Biz üreticiyiz. Toprağın, sevgili hayvanlarımızın içinden, ayağımızın tezeğiyle, alnımızın teri ile yazıyoruz.
Biz üreticiyiz. Şu partinin bu partinin malı değil, önümüzde güttüğümüz sığırlarımızın tüketicilerimiz için sahibiyiz. Biz yazın kara sıcağında terlerimizi kendimiz için parfüm yaparak, kışın buz tutan soğuğunu serinlik sayarak, üstümüze yağan yağmur damlalarıyla sususluğumuzu atarak, hayvancılık desteklerinden ve süt sanayicisi SÜT AĞA’ larımızdan aldığımız sadakaları yeme, yeşil ve kuru ota, kesif yeme, veterinerlere,hayvan ilaçlarına, çalışanlarımıza,hem süt üreticileri birliğine, hem damızlık birliğine iadatlar ödeyerek çiğ süt üretmekteyiz. Ama biz önünüze ürettiğimizi koyamamaktayız. Ürettiğimiz çiğ süt, SÜT AĞALARI’ mızca insafsızca takdiriyle kimi zaman litresi 0,39 TL, kimi zaman da şimdiki olduğu gibi litresi 0,55-0,72 TL’den satın alınmaktadır.

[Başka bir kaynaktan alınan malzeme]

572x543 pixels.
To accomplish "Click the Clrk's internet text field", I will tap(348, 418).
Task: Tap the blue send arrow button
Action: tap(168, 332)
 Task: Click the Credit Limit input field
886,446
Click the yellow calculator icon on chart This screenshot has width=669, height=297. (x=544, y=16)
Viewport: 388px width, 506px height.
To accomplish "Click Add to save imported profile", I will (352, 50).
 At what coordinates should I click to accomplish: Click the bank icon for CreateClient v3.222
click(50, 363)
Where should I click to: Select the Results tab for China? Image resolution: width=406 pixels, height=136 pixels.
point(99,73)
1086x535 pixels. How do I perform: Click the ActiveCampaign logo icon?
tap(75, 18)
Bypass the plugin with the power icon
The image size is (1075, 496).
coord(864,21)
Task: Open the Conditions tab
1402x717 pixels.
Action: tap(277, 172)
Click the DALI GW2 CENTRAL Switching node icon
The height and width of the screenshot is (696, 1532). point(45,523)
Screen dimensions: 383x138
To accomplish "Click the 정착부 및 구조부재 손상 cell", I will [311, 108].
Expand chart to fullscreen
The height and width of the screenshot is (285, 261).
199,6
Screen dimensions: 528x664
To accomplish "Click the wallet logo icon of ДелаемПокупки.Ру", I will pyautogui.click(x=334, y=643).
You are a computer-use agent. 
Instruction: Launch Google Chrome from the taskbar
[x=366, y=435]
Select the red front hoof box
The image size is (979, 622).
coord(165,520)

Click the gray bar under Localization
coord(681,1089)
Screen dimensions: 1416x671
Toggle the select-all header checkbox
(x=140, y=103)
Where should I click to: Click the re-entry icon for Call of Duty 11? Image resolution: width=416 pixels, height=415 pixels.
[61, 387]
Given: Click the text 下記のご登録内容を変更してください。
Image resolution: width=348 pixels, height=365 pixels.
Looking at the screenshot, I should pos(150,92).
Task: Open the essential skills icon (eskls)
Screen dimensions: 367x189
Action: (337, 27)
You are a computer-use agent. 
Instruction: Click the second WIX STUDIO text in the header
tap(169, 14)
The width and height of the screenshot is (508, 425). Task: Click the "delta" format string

Bizim ürettiğimizin takdiri AĞA’larımızca, AĞA’larımızın ürettikleri ise kendilerince belirlenip siz tüketicilerin önüne istedikleri yüksek kazanç hırsına uygun ama tüm tüketicilerin her gün tüketemiyecekleri fiyatlarla market raflarında görülmektedir. Market raflarında pastörize süt 2 TL, UHT süt ise 1,5 TL dir. Sıcak süt ile soğuk süt arasındaki çiğ süt üreticisinden satın aldıkları fiyat farkı 0,1 TL (10 kuruş ) iken market raflarında 0,4 TL fiyat farkı adaletsizliği de var.! Üstelik UHT sütü sıcak çiğ sütten yapmıyorlar ise devletin süt tozu teşviğinden yararlanarak bedavaya getirdikleri süt tozundan veya AB’ nin dampingli ithal süt tozundan yapmaktalar.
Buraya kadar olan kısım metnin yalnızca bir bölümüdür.